▸ **Assigned task**:
Starting at the top of the records, output every line through the one that contains "The height and width of the screenshot is (707, 1244).", keeping each exactly as it appears.

▸ **Records to process**:
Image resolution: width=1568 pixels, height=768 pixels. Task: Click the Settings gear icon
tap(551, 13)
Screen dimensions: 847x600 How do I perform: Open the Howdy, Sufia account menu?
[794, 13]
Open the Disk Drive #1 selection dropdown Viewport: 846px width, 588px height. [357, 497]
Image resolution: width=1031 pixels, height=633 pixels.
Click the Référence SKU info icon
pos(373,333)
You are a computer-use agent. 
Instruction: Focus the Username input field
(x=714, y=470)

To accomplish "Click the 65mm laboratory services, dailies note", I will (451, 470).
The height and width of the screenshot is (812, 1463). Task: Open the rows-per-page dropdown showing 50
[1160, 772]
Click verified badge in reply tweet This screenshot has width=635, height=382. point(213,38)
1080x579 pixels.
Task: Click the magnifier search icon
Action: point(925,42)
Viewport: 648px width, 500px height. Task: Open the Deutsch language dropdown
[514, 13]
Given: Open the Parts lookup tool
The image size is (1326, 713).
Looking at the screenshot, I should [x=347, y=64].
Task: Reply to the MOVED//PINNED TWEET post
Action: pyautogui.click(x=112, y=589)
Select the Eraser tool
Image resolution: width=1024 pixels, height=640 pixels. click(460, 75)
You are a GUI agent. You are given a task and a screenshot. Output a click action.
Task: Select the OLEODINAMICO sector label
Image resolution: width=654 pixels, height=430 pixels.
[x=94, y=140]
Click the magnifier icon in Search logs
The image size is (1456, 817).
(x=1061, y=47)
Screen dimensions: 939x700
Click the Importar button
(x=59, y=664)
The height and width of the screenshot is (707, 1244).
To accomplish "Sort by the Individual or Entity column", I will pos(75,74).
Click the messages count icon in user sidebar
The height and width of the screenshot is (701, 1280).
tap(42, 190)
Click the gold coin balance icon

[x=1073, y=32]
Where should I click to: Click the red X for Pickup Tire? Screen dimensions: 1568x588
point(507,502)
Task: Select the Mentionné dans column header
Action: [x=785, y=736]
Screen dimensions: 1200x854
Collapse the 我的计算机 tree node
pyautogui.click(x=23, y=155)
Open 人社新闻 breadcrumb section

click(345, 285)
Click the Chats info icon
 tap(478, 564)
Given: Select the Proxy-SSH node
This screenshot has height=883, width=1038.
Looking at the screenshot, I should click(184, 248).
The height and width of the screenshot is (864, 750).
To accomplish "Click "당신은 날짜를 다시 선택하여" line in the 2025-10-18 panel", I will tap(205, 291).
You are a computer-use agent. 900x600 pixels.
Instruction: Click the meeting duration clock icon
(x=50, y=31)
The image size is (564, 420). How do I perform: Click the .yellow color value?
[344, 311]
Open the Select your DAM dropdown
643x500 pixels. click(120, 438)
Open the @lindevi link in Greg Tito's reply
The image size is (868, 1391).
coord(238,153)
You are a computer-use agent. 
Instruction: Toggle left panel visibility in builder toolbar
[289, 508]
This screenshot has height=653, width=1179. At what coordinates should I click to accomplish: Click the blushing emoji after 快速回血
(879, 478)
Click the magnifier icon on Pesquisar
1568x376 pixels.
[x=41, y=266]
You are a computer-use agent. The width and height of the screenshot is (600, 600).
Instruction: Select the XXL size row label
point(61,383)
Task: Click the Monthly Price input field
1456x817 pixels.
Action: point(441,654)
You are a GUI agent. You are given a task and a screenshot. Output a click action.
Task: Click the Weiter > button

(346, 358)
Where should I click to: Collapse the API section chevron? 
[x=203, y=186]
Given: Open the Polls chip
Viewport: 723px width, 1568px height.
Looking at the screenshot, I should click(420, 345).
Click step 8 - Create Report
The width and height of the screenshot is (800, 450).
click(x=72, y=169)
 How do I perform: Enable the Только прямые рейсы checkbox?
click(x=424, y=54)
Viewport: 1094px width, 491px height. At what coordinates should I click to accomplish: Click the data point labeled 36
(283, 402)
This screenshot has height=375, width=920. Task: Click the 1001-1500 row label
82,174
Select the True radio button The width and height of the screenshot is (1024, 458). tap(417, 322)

▸ **Exercise answer**:
Image resolution: width=1568 pixels, height=768 pixels. Task: Click the Settings gear icon
tap(551, 13)
Screen dimensions: 847x600 How do I perform: Open the Howdy, Sufia account menu?
[794, 13]
Open the Disk Drive #1 selection dropdown Viewport: 846px width, 588px height. [357, 497]
Image resolution: width=1031 pixels, height=633 pixels.
Click the Référence SKU info icon
pos(373,333)
You are a computer-use agent. 
Instruction: Focus the Username input field
(x=714, y=470)

To accomplish "Click the 65mm laboratory services, dailies note", I will (451, 470).
The height and width of the screenshot is (812, 1463). Task: Open the rows-per-page dropdown showing 50
[1160, 772]
Click verified badge in reply tweet This screenshot has width=635, height=382. point(213,38)
1080x579 pixels.
Task: Click the magnifier search icon
Action: point(925,42)
Viewport: 648px width, 500px height. Task: Open the Deutsch language dropdown
[514, 13]
Given: Open the Parts lookup tool
The image size is (1326, 713).
Looking at the screenshot, I should [x=347, y=64].
Task: Reply to the MOVED//PINNED TWEET post
Action: pyautogui.click(x=112, y=589)
Select the Eraser tool
Image resolution: width=1024 pixels, height=640 pixels. click(460, 75)
You are a GUI agent. You are given a task and a screenshot. Output a click action.
Task: Select the OLEODINAMICO sector label
Image resolution: width=654 pixels, height=430 pixels.
[x=94, y=140]
Click the magnifier icon in Search logs
The image size is (1456, 817).
(x=1061, y=47)
Screen dimensions: 939x700
Click the Importar button
(x=59, y=664)
The height and width of the screenshot is (707, 1244).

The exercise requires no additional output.